• _TASK DETAILS_
Skip the pictures. Retype exactly, and only, the lines between the line holding "Instruction: Open the Search magnifier" and the last line below, inclusive.

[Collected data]
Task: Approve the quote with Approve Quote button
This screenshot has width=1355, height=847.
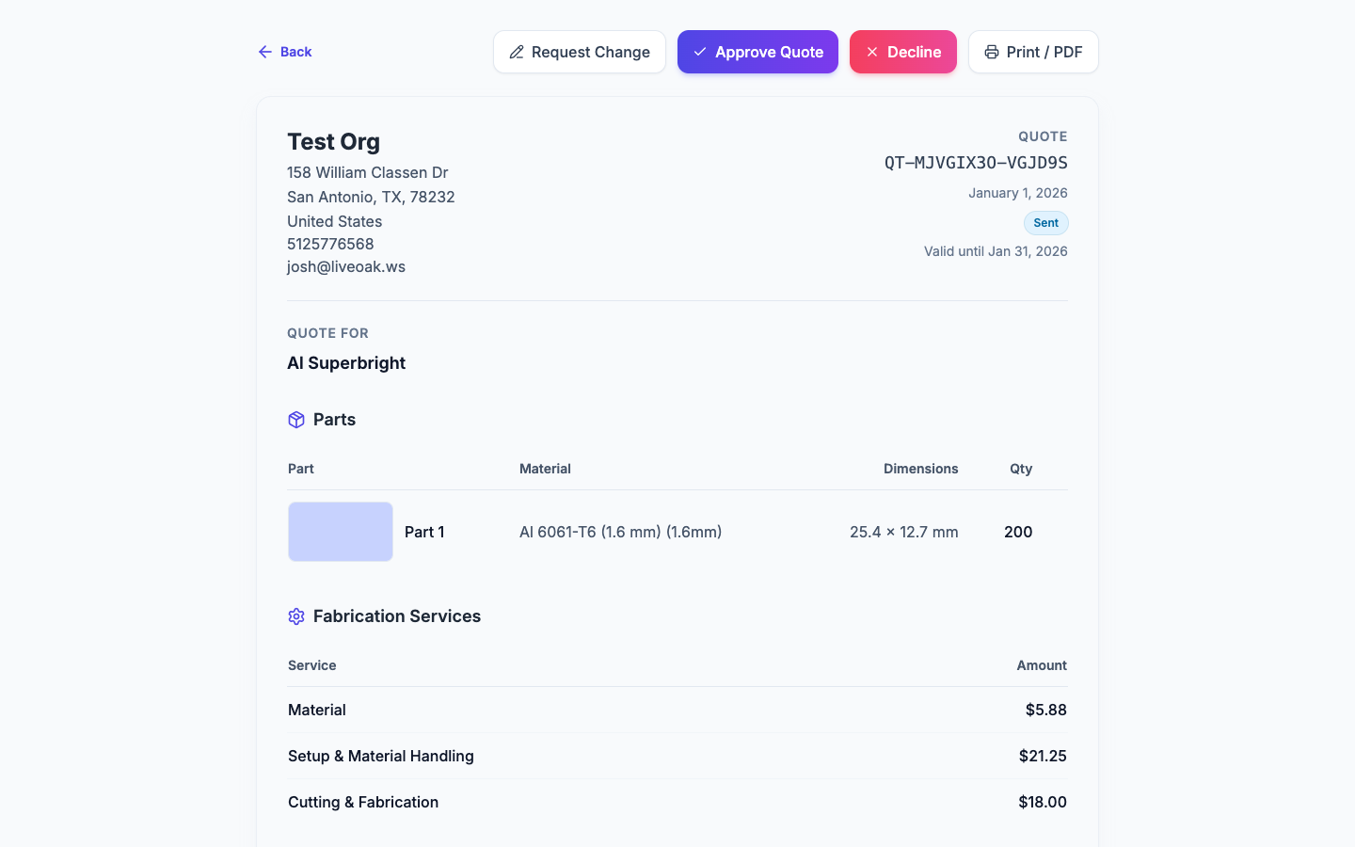Action: click(x=757, y=52)
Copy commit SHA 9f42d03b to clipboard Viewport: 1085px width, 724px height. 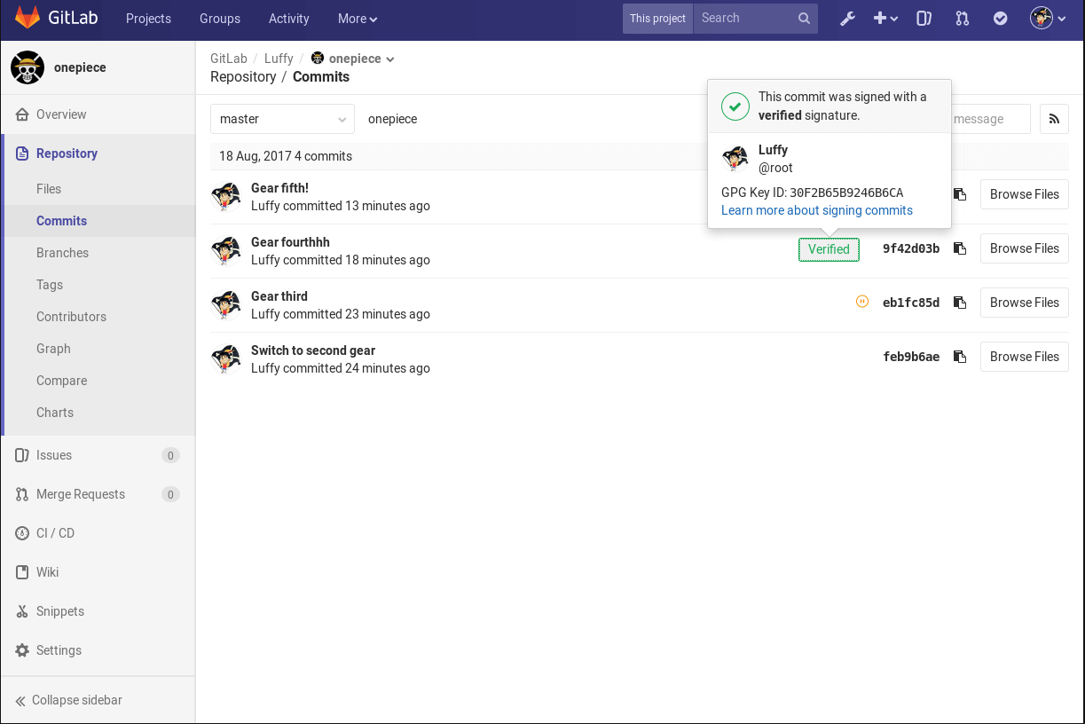(x=959, y=248)
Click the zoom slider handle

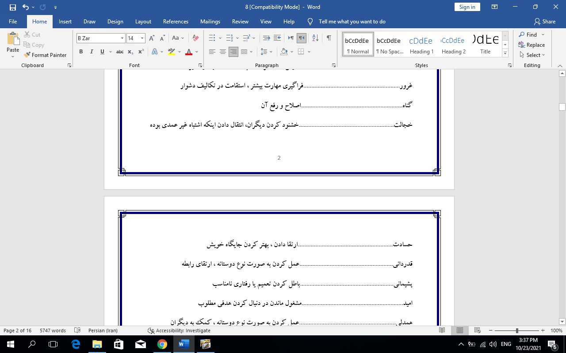[x=517, y=330]
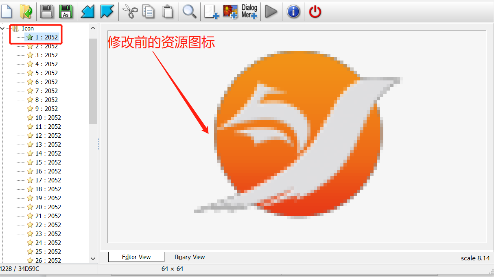Click the Save As icon
Screen dimensions: 494x277
66,11
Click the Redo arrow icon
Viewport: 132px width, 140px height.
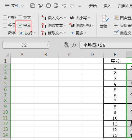[72, 6]
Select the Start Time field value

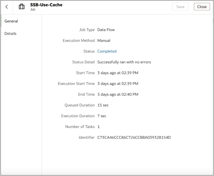pyautogui.click(x=118, y=73)
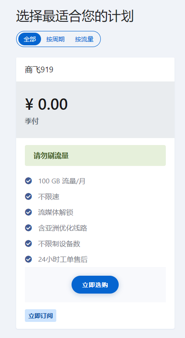Image resolution: width=185 pixels, height=338 pixels.
Task: Click the 流媒体解锁 feature text
Action: [x=56, y=212]
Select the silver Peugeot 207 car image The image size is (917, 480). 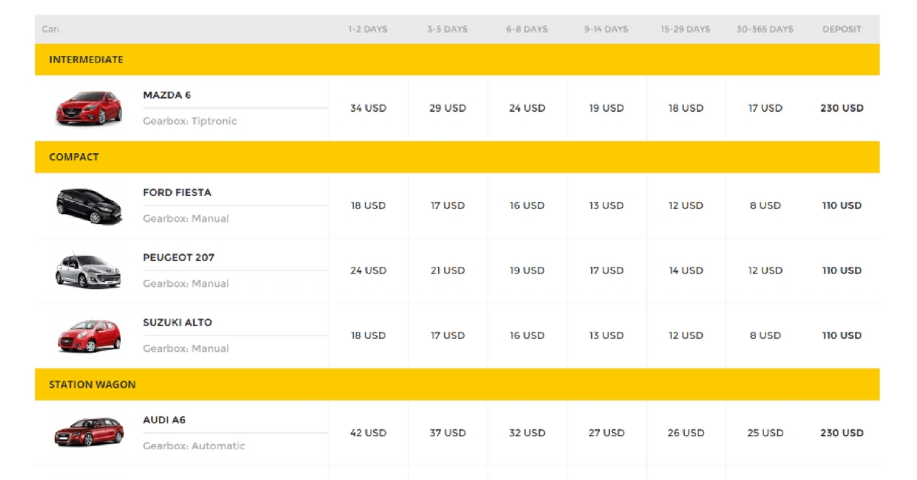[x=89, y=271]
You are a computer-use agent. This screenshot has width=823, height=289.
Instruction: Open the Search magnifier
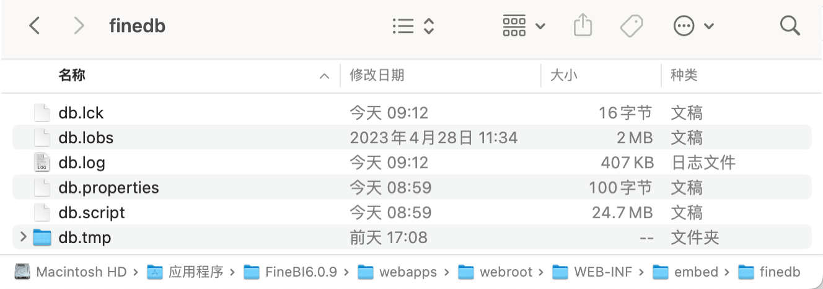point(790,25)
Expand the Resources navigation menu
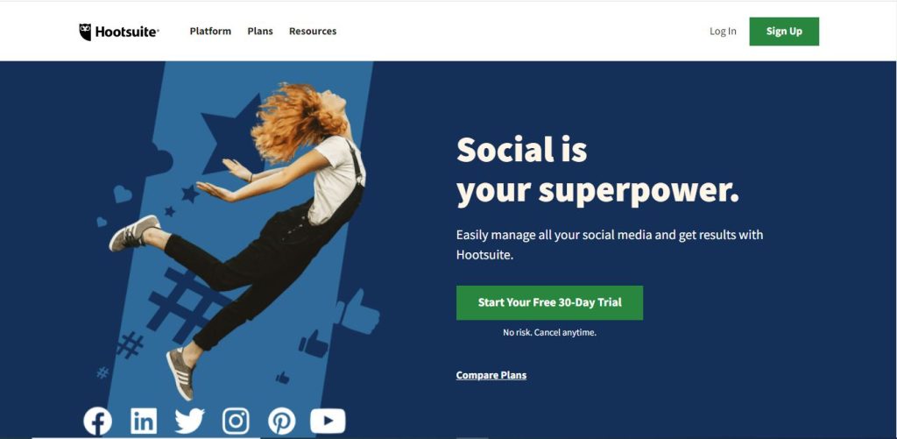The height and width of the screenshot is (439, 897). [x=313, y=32]
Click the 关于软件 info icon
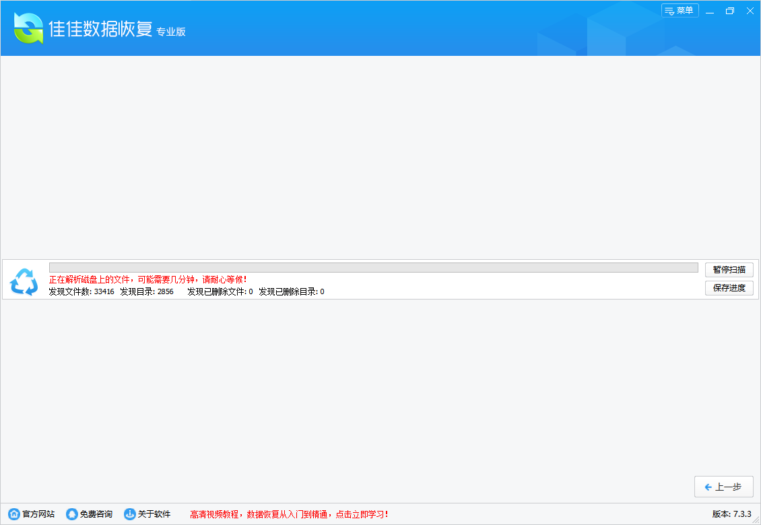Viewport: 761px width, 525px height. click(129, 513)
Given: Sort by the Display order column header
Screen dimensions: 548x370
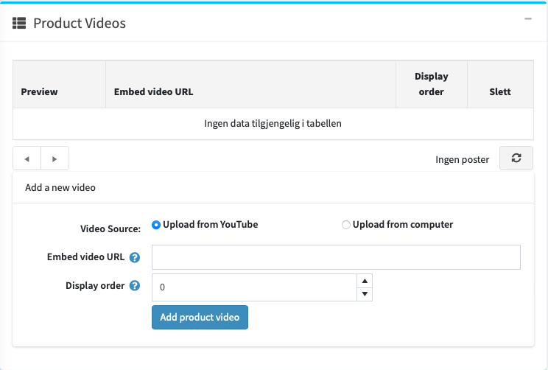Looking at the screenshot, I should tap(431, 84).
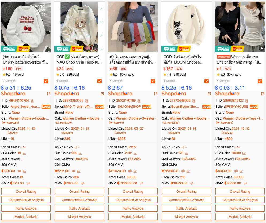The image size is (266, 223).
Task: Open Shopdora external link for Hello Kitty product
Action: (x=102, y=94)
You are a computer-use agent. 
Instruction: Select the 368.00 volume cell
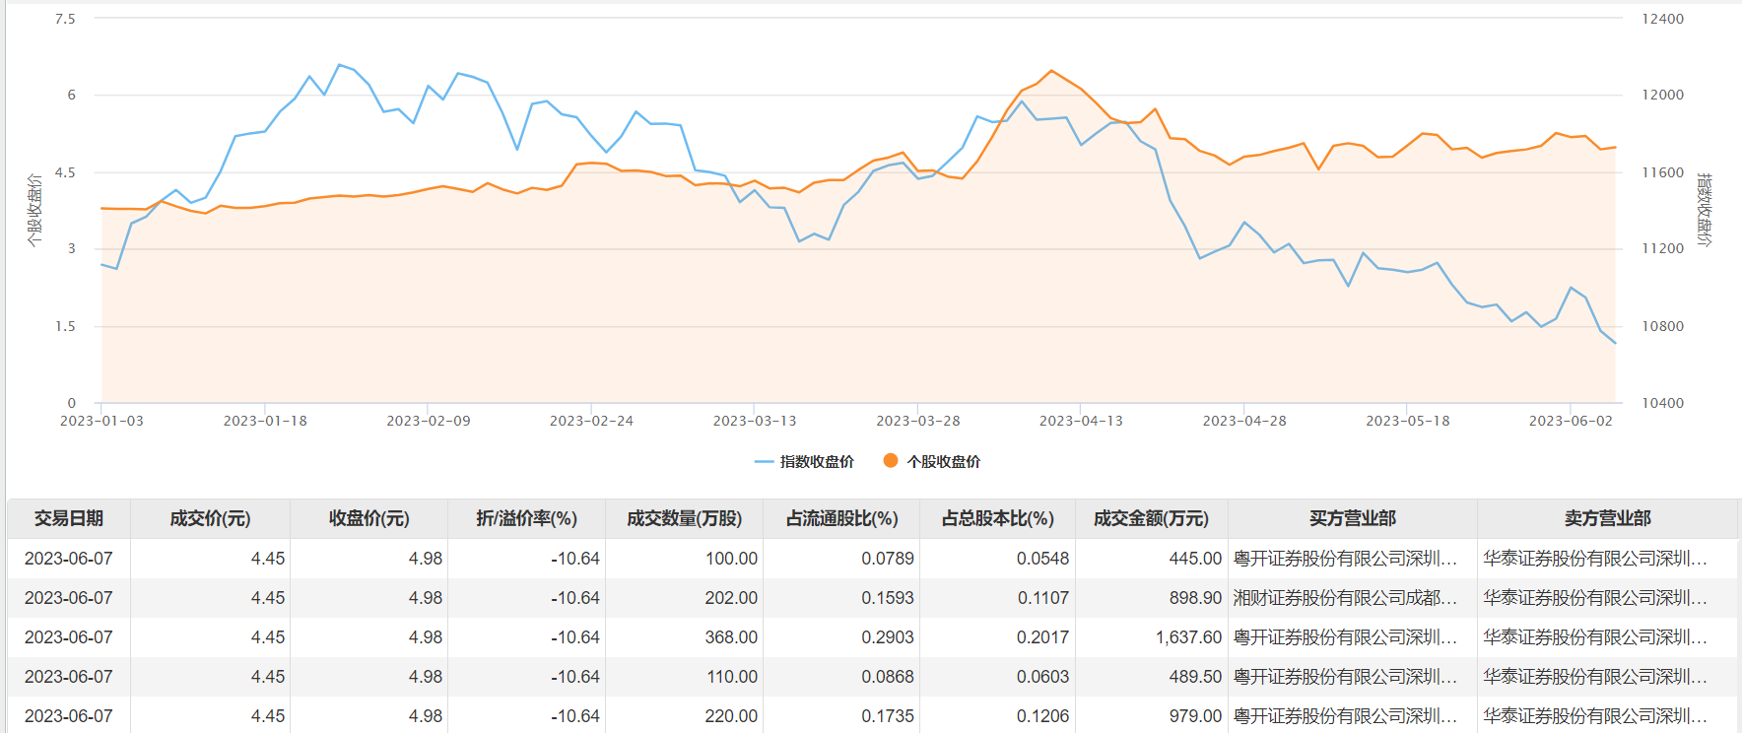pyautogui.click(x=731, y=637)
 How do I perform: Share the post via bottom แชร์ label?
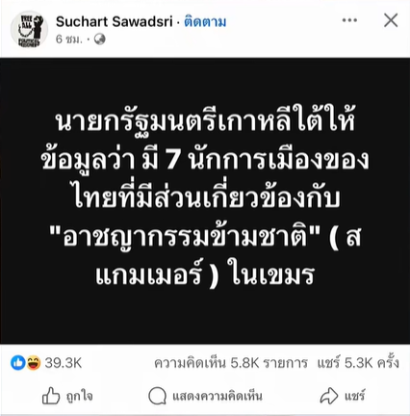(354, 396)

• _WRITTEN RESPONSE_
Instruction: Open the Search magnifier
point(790,25)
Expand the Resources navigation menu
The height and width of the screenshot is (439, 897). [x=313, y=32]
Click the 关于软件 info icon
Viewport: 761px width, 525px height. click(129, 513)
Given: Sort by the Display order column header
Screen dimensions: 548x370
Looking at the screenshot, I should tap(431, 84).
The image size is (266, 223).
Task: Open Shopdora external link for Hello Kitty product
Action: (x=102, y=94)
You are a computer-use agent. 
Instruction: Select the 368.00 volume cell
pyautogui.click(x=731, y=637)
 How do I perform: Share the post via bottom แชร์ label?
(354, 396)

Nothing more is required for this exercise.